I already gave you an example with a different game, let's say it's not CS:GO but Rainbow Six Siege or Insurgency Sandstorm or Call of Duty. Whoever buys the game first will learn to play it faster, whoever arrives later to the party will have to get killed for 1-2 days before they learn. FPS games are easy to learn and there are multiple ways to learn them. Better games provide casual game modes like Team Death Match that allow you to experience the game in a very forgiving way so you can literally learn to play the game on a decent level in just 1 hour of playing.
Whether this game has Early Access or CBT or not, it doesn't change anything. Most likely with Early Access or CBT, the game will undergo many changes so the experience between the first day of Early Access will most likely be vastly different from the first day of Official Release. It's possible that those who have played more will have some headstart, but how long will that last before the new players catch up to them? Maybe some professional FPS players will join that will learn to be good on the first day.

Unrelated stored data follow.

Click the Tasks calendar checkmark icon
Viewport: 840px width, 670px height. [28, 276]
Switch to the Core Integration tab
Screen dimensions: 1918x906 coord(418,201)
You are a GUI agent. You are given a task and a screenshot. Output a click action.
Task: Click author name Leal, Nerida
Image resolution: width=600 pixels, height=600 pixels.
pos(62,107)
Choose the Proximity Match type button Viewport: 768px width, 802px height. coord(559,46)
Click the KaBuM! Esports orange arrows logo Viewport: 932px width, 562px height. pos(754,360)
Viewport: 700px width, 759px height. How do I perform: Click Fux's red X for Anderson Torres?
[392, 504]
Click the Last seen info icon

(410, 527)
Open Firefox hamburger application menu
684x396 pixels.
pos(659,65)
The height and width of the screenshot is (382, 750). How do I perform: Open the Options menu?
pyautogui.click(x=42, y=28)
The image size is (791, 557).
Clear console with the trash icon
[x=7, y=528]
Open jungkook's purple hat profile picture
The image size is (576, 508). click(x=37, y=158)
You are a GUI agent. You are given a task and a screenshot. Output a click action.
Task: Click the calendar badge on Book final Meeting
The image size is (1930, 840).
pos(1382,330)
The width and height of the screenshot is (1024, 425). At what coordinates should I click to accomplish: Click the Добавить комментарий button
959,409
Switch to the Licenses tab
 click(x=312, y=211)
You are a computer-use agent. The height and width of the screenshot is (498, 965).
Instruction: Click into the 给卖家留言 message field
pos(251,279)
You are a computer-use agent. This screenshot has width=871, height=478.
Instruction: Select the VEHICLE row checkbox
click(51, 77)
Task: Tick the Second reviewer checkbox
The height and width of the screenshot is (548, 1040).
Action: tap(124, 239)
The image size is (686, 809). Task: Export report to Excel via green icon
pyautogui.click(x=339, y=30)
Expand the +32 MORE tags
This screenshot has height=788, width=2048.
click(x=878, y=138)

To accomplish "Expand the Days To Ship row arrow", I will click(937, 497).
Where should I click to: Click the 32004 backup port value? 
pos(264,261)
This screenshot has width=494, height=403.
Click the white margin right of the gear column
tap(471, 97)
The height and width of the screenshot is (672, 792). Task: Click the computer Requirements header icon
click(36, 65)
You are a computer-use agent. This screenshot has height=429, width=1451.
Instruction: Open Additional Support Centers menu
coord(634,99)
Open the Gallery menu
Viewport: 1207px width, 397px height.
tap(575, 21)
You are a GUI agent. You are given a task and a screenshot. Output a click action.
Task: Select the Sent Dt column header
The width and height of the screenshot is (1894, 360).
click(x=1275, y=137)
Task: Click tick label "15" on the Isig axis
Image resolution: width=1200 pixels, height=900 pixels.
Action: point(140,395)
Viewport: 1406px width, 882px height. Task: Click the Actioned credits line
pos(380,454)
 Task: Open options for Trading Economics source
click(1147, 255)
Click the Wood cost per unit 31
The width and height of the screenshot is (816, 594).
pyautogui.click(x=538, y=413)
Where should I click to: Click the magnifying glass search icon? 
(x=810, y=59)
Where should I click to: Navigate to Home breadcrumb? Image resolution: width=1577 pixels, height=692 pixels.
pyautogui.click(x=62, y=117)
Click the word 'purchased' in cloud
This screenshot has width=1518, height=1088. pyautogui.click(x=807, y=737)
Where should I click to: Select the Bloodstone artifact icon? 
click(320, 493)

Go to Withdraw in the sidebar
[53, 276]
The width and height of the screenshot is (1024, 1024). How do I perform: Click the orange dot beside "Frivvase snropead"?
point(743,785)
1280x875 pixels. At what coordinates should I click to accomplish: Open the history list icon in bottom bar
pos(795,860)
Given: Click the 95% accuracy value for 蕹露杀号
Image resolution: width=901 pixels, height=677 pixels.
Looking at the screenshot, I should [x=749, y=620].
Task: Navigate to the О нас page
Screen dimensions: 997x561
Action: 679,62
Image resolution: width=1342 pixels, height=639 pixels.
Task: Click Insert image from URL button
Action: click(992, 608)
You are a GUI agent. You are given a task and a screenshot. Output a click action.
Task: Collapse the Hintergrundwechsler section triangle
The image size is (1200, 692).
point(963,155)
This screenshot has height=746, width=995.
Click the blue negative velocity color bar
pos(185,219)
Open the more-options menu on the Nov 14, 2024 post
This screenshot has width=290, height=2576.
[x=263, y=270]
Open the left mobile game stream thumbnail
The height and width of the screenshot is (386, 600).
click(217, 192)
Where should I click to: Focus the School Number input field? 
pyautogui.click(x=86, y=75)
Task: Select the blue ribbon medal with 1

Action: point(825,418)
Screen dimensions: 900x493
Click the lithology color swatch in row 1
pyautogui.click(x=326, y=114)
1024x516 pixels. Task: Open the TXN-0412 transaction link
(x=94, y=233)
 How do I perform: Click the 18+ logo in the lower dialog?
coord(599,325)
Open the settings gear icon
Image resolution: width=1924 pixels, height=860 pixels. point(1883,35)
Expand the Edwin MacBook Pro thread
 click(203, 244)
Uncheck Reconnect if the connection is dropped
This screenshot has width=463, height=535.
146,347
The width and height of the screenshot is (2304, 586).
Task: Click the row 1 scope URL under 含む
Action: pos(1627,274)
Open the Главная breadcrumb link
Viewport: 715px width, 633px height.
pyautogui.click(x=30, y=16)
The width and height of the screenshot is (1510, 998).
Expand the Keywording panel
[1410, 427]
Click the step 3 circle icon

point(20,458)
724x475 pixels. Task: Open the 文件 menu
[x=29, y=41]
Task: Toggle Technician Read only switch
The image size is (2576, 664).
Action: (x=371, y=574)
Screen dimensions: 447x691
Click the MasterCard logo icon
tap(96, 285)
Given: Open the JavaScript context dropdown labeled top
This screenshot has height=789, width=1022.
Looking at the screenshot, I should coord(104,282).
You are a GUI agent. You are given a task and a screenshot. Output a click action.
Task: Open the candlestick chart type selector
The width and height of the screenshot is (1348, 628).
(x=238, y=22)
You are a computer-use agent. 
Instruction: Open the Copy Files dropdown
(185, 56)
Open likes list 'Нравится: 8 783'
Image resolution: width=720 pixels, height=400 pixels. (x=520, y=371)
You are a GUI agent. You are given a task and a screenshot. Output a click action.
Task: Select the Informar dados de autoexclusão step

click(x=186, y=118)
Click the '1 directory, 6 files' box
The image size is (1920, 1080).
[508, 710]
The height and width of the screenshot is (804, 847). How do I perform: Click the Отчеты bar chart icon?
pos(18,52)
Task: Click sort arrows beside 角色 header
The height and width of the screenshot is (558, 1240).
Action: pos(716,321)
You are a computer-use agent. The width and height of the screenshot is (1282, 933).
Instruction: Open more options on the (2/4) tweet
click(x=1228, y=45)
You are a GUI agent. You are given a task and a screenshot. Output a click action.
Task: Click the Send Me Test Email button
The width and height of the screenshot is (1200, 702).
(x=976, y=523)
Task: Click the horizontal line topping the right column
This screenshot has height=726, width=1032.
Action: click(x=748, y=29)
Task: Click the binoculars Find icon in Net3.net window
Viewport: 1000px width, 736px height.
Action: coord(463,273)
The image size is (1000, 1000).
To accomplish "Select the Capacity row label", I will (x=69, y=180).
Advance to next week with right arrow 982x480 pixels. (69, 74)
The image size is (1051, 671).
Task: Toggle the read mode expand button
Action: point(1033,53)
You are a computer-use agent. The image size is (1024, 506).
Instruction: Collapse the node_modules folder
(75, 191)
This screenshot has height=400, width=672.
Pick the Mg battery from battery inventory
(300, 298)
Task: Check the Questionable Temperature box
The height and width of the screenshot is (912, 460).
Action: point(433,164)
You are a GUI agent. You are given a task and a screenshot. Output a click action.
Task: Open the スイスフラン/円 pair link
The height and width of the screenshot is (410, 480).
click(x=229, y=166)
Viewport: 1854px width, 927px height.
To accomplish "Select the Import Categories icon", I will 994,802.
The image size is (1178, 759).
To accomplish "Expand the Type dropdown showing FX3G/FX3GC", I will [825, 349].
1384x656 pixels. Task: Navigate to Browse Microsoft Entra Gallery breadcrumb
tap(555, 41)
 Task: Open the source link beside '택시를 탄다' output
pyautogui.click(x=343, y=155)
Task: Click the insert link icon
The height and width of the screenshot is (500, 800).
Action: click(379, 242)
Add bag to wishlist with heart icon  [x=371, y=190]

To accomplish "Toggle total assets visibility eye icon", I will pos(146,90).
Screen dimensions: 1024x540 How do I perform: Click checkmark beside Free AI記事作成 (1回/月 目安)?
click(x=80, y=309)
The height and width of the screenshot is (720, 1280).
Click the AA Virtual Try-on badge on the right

Also if Early Access is so accessible that you can just buy it and immediately start playing, it doesn't mean anything as everyone can begin playing immediately at that point, if they so choose to wait for Official Release, that's their problem.
Also you're forgetting the scope of this game, don't expect that there will be droves of players. If it can have a stable population of at least 500 daily players, that will be a huge success. I would want the game to have thousands of players, but if I'm being realistic, I doubt it will, because it has a very niche setting that not many people are interested in.
So you are asking a solo developer to not let anyone test his game, give feedback and help with bugs so that no one has experience when the buggy mess comes out for everyone? What happens when other players play 80 hours the first week and you only have time to play 10, will you ask for those players to get banned?
> if someone has owned it before you because they are too good for you to compete
> Just admit you want access don't try and spin ♥♥♥♥♥♥♥♥ yarn.
Another jerk trying to translate to my personality. I didn't say anything about myself in relation to the nolifers.